The server exposes a focused set of tools rather than one monolithic search_docs primitive:
search_docs(query, source_filter?)— hybrid BM25 + dense retrieval across the indexed sources.get_doc(path)— fetch a specific document with provenance metadata.find_owner(file_path)— return the CODEOWNERS entry and on-call rotation for a code path.recent_changes(component, days)— pull merged PRs touching a component, with author and reviewer context.runbook(alert_name)— fetch the operational runbook for a named alert, including recent post-mortems for that alert.
The indexing pipeline addresses the freshness problem head-on. We hash every source document on ingest and store doc_hash → [chunk_ids] in a side table; only documents whose hash has changed are re-embedded on the nightly run. Documents inherit a freshness score based on the last-edited timestamp, the number of PRs that have referenced them in recent months, and whether their author still works at the company. Stale documents are deprioritised in retrieval rather than removed — the model sees them but is told to flag uncertainty when relying on them.
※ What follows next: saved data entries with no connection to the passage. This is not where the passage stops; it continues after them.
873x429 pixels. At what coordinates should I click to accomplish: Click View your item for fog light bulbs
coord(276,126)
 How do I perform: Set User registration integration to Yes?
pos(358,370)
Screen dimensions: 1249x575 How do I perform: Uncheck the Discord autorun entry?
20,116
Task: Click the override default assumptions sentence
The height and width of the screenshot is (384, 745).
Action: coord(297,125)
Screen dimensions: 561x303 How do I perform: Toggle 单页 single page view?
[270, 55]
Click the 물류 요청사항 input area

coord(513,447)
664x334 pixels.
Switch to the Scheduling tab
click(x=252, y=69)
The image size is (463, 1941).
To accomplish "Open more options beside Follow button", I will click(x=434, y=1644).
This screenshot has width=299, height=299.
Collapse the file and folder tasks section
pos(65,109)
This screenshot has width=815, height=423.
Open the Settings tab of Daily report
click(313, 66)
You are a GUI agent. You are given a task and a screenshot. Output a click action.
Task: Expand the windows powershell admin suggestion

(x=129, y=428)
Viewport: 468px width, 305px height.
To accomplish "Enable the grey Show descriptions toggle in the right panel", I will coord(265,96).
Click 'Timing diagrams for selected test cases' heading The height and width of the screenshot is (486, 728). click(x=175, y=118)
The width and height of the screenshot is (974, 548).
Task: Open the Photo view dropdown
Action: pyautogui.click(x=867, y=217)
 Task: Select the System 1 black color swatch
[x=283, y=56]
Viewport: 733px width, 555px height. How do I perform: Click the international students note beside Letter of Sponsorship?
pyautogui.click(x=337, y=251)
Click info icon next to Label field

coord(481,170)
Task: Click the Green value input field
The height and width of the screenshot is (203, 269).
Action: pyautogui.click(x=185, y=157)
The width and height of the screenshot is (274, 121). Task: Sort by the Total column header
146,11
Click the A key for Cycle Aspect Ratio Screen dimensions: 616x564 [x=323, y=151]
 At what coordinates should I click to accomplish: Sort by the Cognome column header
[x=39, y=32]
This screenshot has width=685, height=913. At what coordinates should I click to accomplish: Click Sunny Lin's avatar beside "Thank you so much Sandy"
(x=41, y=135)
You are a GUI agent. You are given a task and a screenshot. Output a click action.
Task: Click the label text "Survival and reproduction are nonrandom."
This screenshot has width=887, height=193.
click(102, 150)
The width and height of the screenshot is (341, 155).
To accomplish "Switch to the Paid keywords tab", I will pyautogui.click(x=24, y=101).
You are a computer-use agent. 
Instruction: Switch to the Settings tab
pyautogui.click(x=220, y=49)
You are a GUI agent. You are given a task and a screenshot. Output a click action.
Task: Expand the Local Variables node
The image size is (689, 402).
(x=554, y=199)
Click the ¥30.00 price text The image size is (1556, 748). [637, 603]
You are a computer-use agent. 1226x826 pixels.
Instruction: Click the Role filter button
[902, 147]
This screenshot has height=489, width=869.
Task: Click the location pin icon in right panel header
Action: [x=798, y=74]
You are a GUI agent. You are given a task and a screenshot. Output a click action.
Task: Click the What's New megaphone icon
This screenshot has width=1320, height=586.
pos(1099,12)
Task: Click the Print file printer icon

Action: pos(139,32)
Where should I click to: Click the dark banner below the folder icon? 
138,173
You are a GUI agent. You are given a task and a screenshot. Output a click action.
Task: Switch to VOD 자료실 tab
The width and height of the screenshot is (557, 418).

Answer quality is measured continuously. A nightly Airflow DAG runs RAGAS faithfulness, answer-relevancy, and context-precision scoring against a golden set maintained by the platform-engineering team. Any deployment that regresses faithfulness beyond a small threshold blocks the release.
Embedding model is text-embedding-3-large truncated to 1536 dims. Vector store is pgvector on the team's existing Postgres cluster — they already had backup, monitoring, and PII review processes for it, and we didn't want to introduce a new datastore into the security boundary. Re-ranking uses Cohere Rerank for the top candidates.
The Outcome
The MCP server has been in production for over six months. It serves tens of thousands of queries per day at sub-second p95 latency, with answer faithfulness consistently held above the platform team's RAGAS-measured floor. The major internal sources are indexed, with Notion, GitHub, and the Backstage TechDocs surface contributing the bulk of retrieved chunks.
The metric the engineering org actually cares about is time-to-productivity. New-hire onboarding ramp measured by independent-commit milestones has moved by a meaningful margin — roughly halved. Internal Slack volume on the engineering help channel has dropped noticeably and the staff engineers who used to be the de-facto search engine have visibly reclaimed their week. The platform team has since opened the MCP server to other tools — a Slack bot and an incident-response agent both now use the same toolset.